Tapping Audio Signal Processing Tech, French Researchers Develop Long-Range 'EMP Bazooka'

EMP Cannons

This older prototype for an EMP cannon by Canada's Eureka Aerospace can purportedly stop cars at 200 meters. Amplification on the level of what the French Ministry of Defense is funding could theoretically produce far more powerful EMP weapons.PopSci

Contolled, directional electromagnetic pulse weapons are usually the stuff of sci-fi (see: the Matrix trilogy), as creating an EMP strong enough to, say, disable a vehicle or larger infrastructure requires a significant conventional explosion. But work being pursued by the French Ministry of Defense says otherwise, claiming that an early prototype of an "electromagnetic bazooka" could produce weapons-worthy EMP from electricity alone, minus the chemical explosion.

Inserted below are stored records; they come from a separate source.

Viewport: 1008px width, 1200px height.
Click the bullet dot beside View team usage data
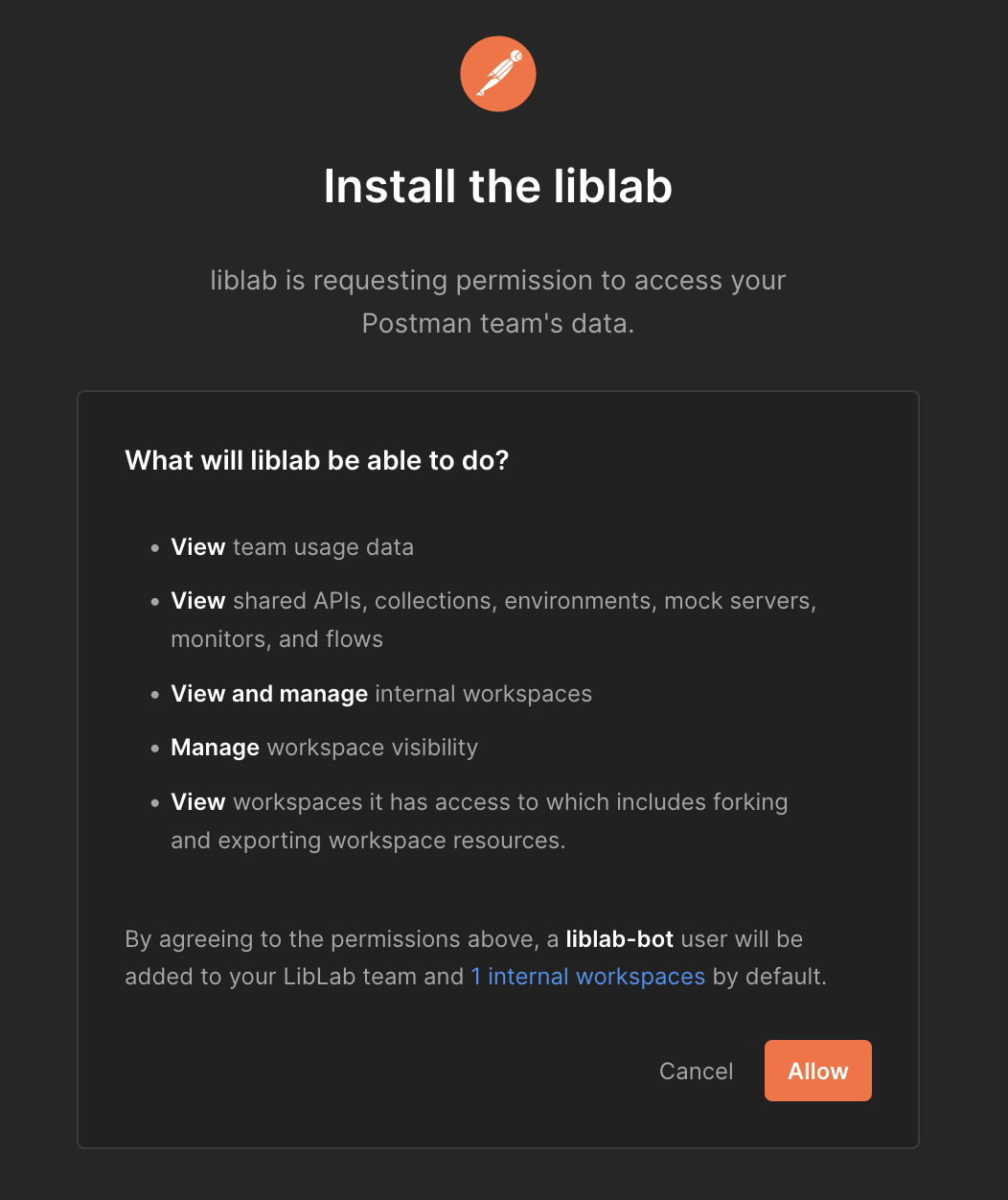(154, 548)
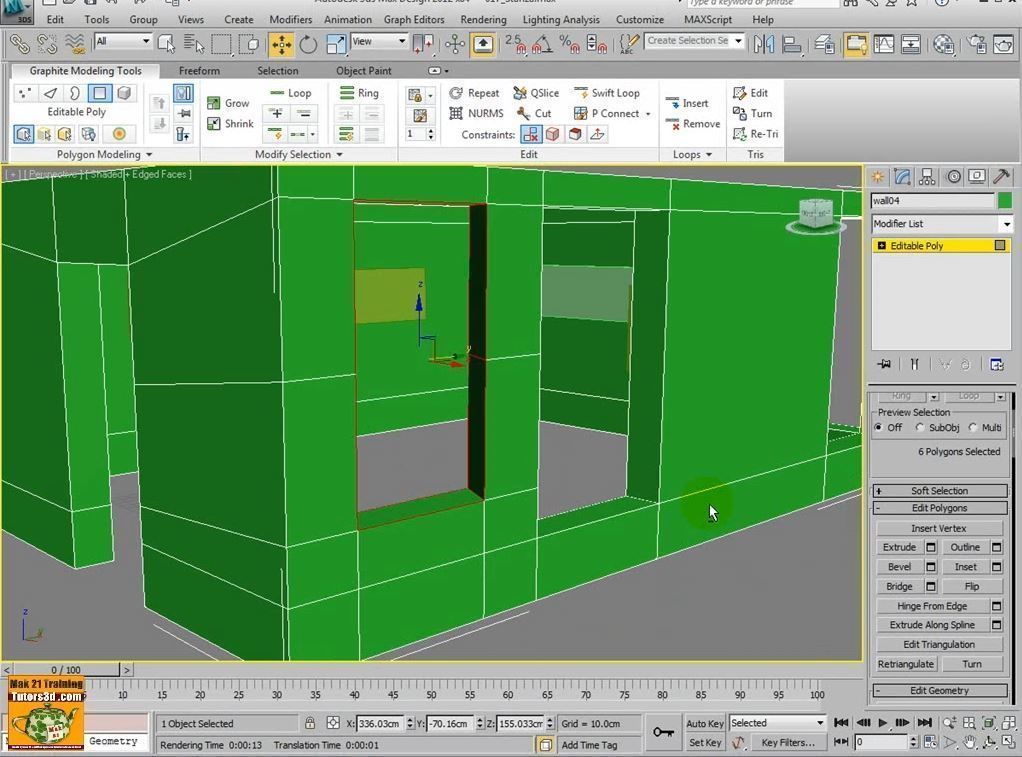Open the Modify command panel tab

click(x=902, y=177)
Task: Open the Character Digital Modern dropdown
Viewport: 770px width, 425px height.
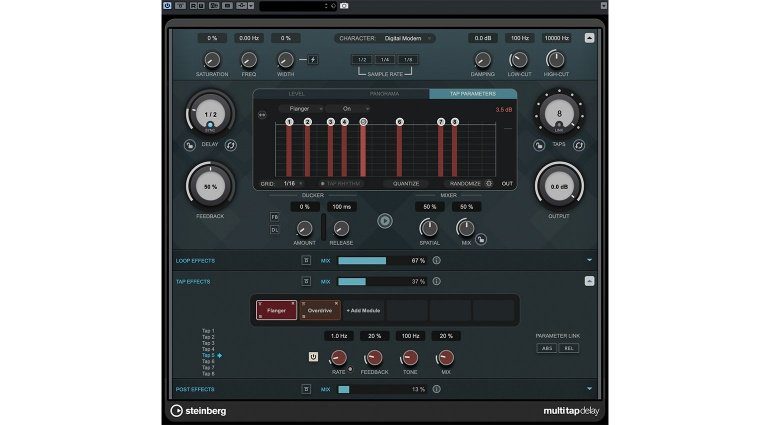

The work taps an audio signal processing technique (also invented by a French physicist in 2004) called time reversal signal processing. Using what's known as a time reversal mirror, researchers found they could take a short pulse of electromagnetic energy fired from one antenna and bounce the exact signal back with its wave-form perfectly reversed (hence "reversal mirror"). This relies on yet another device, a arbitrary waveform generator, which can generate pretty much any waveform in a matter of milliseconds.

This process allows the researchers to exploit another principle, known as the "pulse compression property" of time reversal, which generates a significantly amplified version of the signal at some point outside of the reverb chamber housing all the other gizmos. Set up in the proper array, the engineers were able to create an arrangement that could amplify the original signal by 10,000 times. Needless to say, that's enough to crank up a relatively weak EMP signal to devastating levels that could be used to disable electronic devices from a distance.

That could be a problem, of course, for militaries around the globe that rely on growing arsenals of electronic gear. There's also a security question; an EMP weapon placed with ill intent could disable an aircraft on approach or takeoff, or be used to throw economies or defensive systems into chaos by crippling key computer networks. Further, it doesn't appear that such a weapon would necessarily require highly technical know-how or hard-to-acquire hardware or materials. But on the bright side, such an EMP bazooka could prove quite effective in the upcoming war with the machines.